Grevillea triternata is species of flowering plant in the family Proteaceae and is endemic to New South Wales. It is a dense, compact shrub with divided leaves, the end lobes sharply pointed, linear to narrowly triangular, and cylindrical clusters of white flowers with a cream-coloured to pale yellow style.

==Description==
Grevillea triternata is a dense, compact shrub that typically grows to a height of 0.2–1 m. Its leaves are divided, 30–105 mm long, with 3 to 5 spreading lobes that are usually divided again, the end lobes sharply pointed, linear to narrowly triangular, 7–47 mm long and 0.8–2.8 mm wide. The edges of the leaves are usually rolled under, concealing most of the lower surface.
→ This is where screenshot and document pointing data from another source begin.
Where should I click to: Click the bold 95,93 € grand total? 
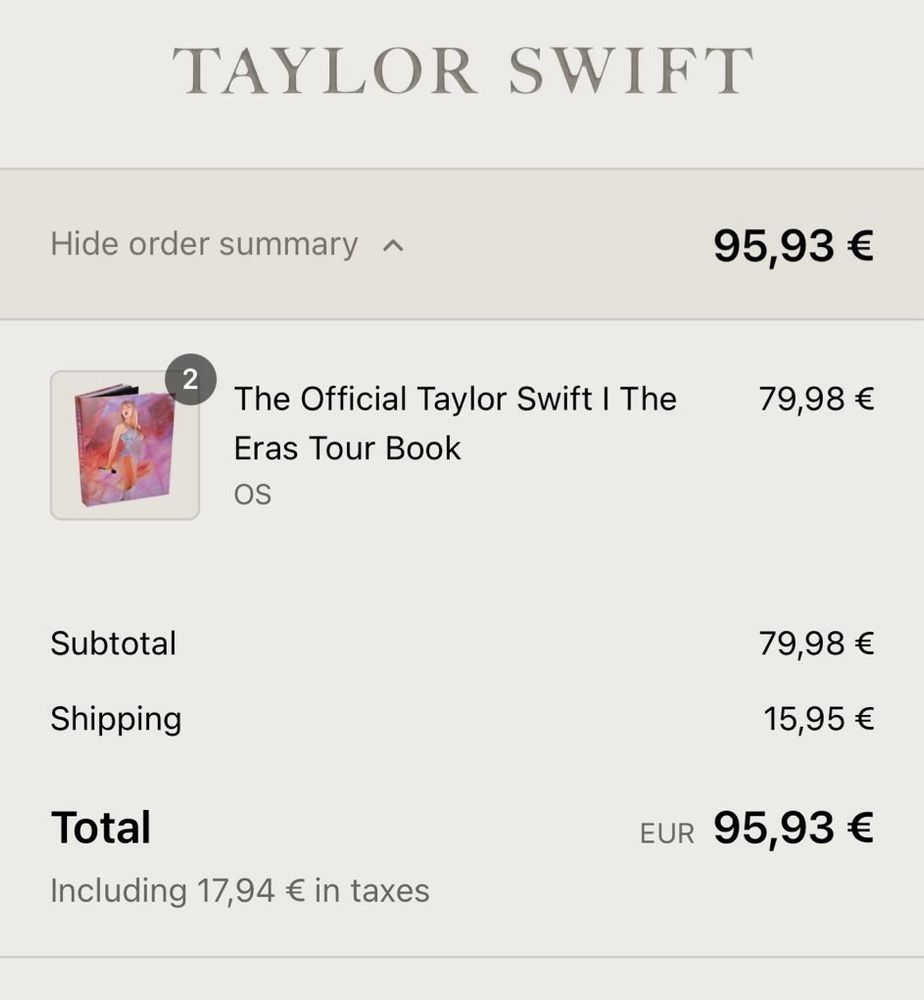(x=793, y=828)
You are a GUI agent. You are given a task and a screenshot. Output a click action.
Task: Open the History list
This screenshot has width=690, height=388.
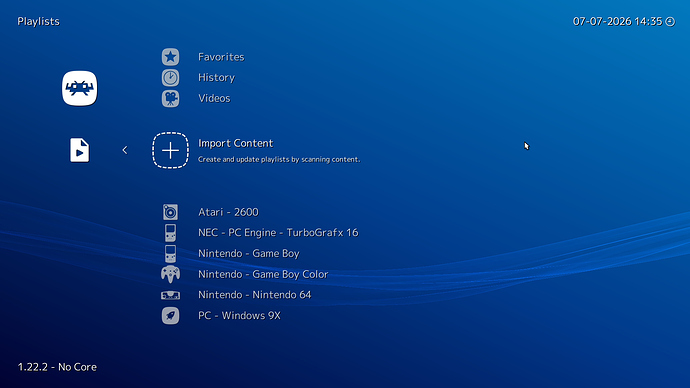[216, 78]
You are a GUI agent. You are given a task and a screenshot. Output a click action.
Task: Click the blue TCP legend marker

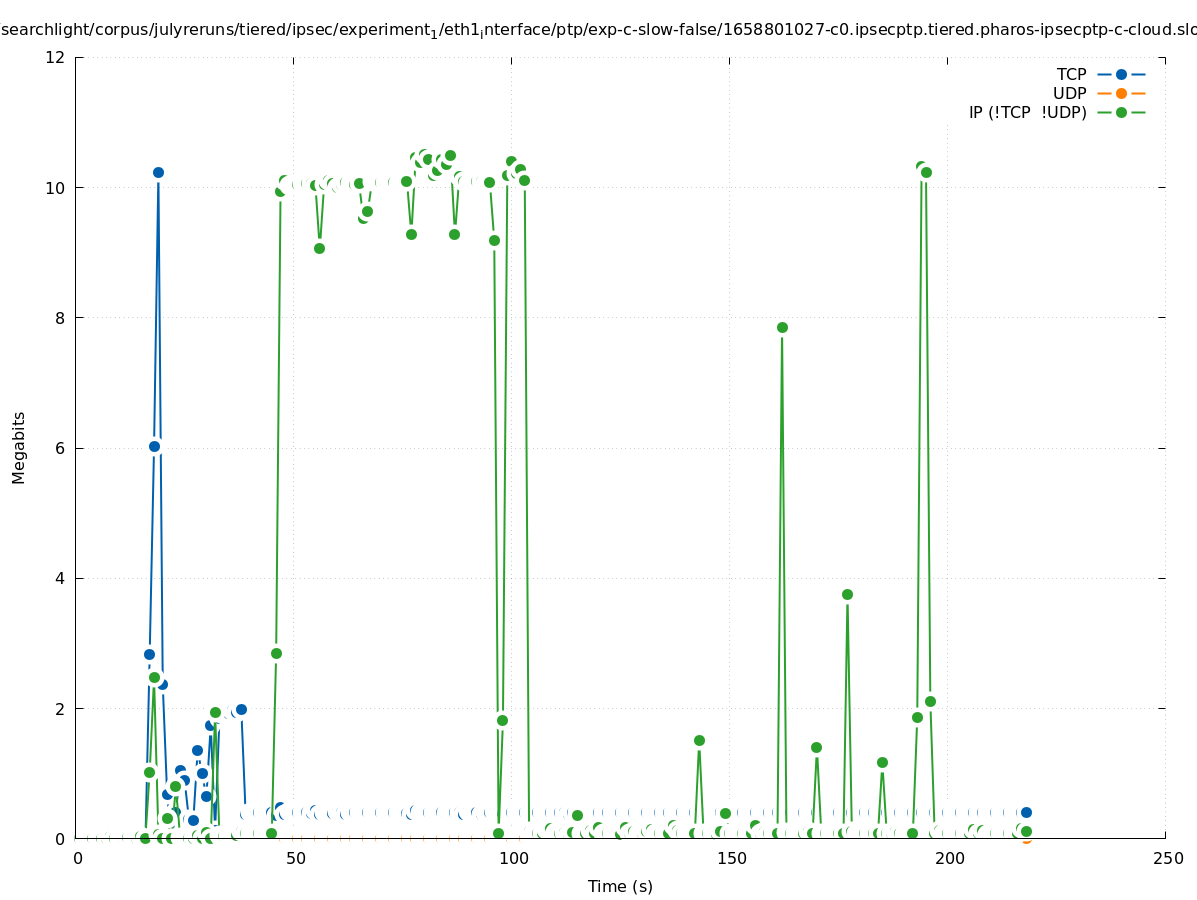click(1121, 74)
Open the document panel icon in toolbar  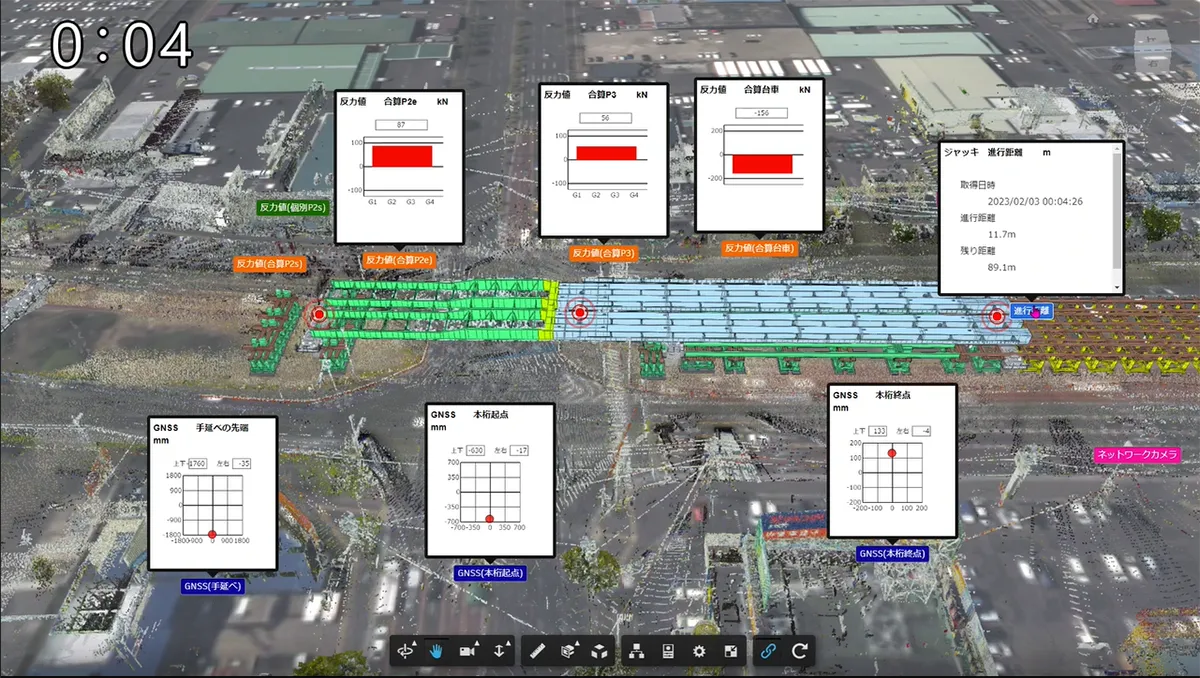(x=667, y=651)
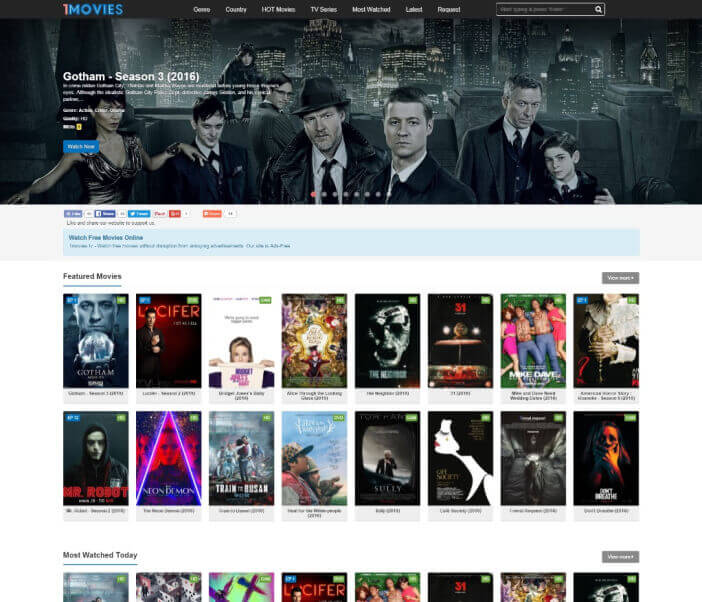Click the orange Share button
The image size is (702, 602).
[x=211, y=214]
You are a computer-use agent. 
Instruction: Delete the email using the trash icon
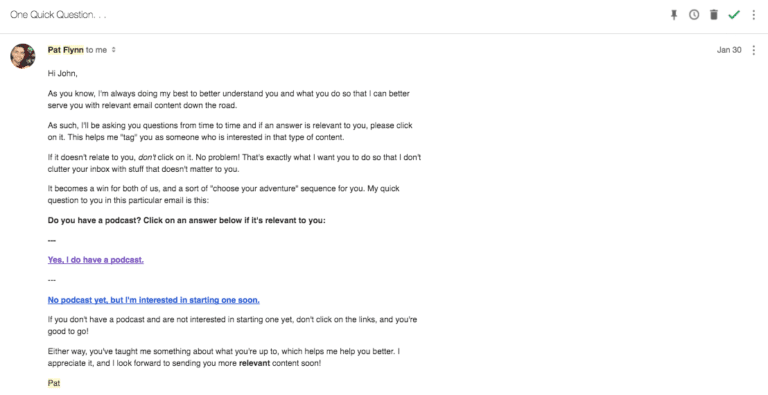(714, 15)
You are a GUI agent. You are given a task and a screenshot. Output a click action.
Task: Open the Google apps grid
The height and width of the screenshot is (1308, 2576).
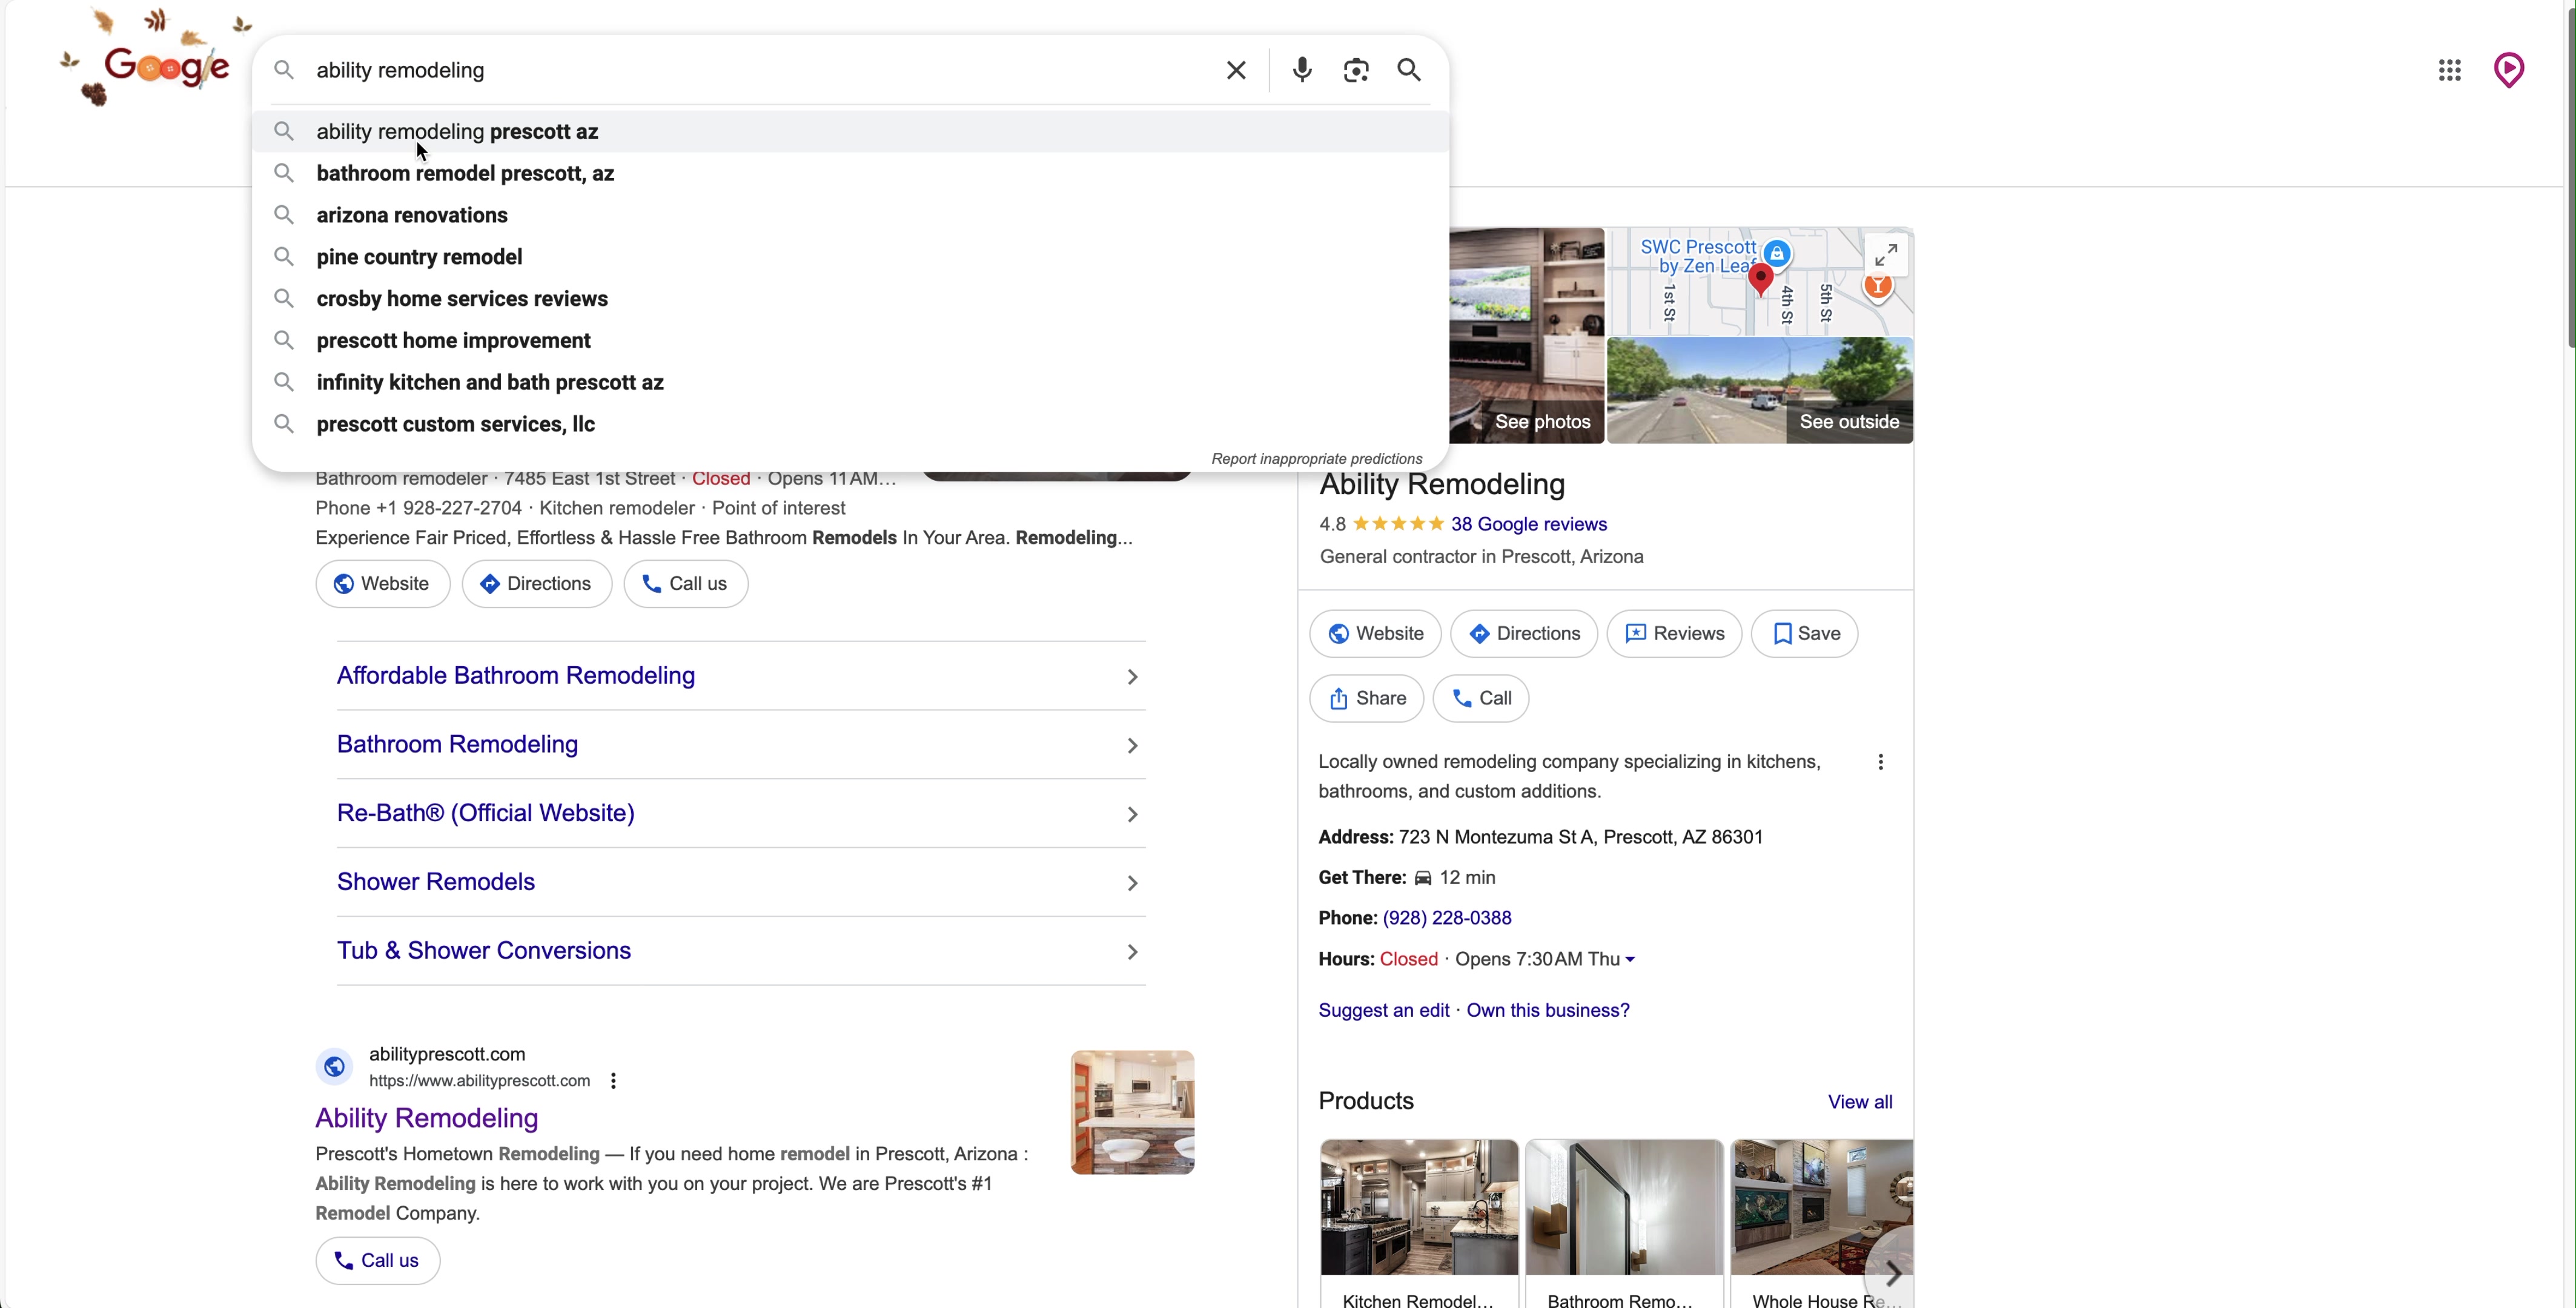pyautogui.click(x=2449, y=70)
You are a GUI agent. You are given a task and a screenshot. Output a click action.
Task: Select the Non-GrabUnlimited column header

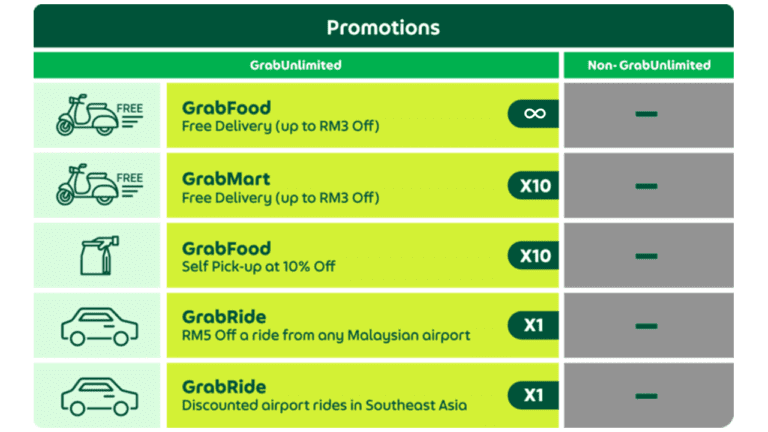(x=649, y=66)
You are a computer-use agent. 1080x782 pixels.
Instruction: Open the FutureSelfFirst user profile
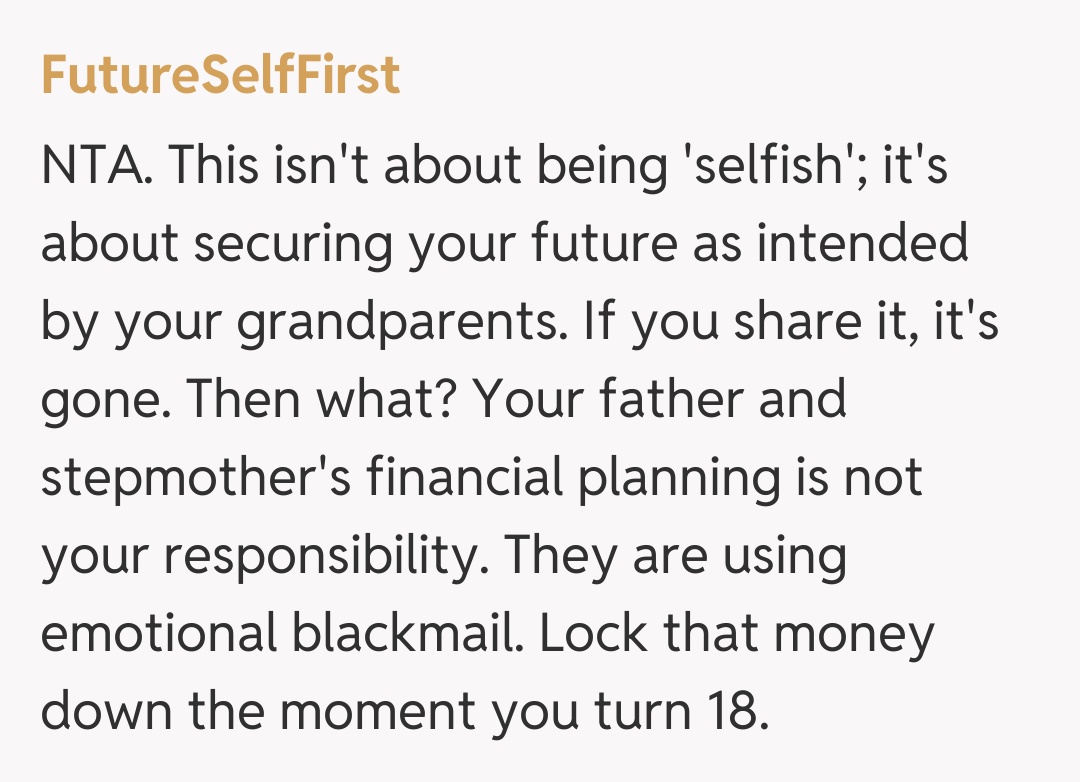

The flowers are arranged in cylindrical or narrowly conical clusters on a rachis 10–28 mm long, the flowers nearer the base of the rachis flowering first. The flowers are white with a cream-coloured to pale yellow style, the pistil 3.8–5.0 mm long. Flowering occurs from August to December, and the fruit is a silky-hairy follicle 6.5–9.5 mm long.

==Taxonomy==
Grevillea triternata was first formally described in 1830 by Robert Brown in Supplementum primum Prodromi florae Novae Hollandiae from specimens collected on mountains near Port Jackson. The specific epithet (triternata) means "divided into three parts", referring to the leaves.

==Distribution and habitat==
This grevillea grows in forest and woodland in sandy soil in scattered populations in New South Wales, from the upper Hunter River and Bathurst to Coonabarabran and the Pilliga Scrub as well as on the Northern Tablelands.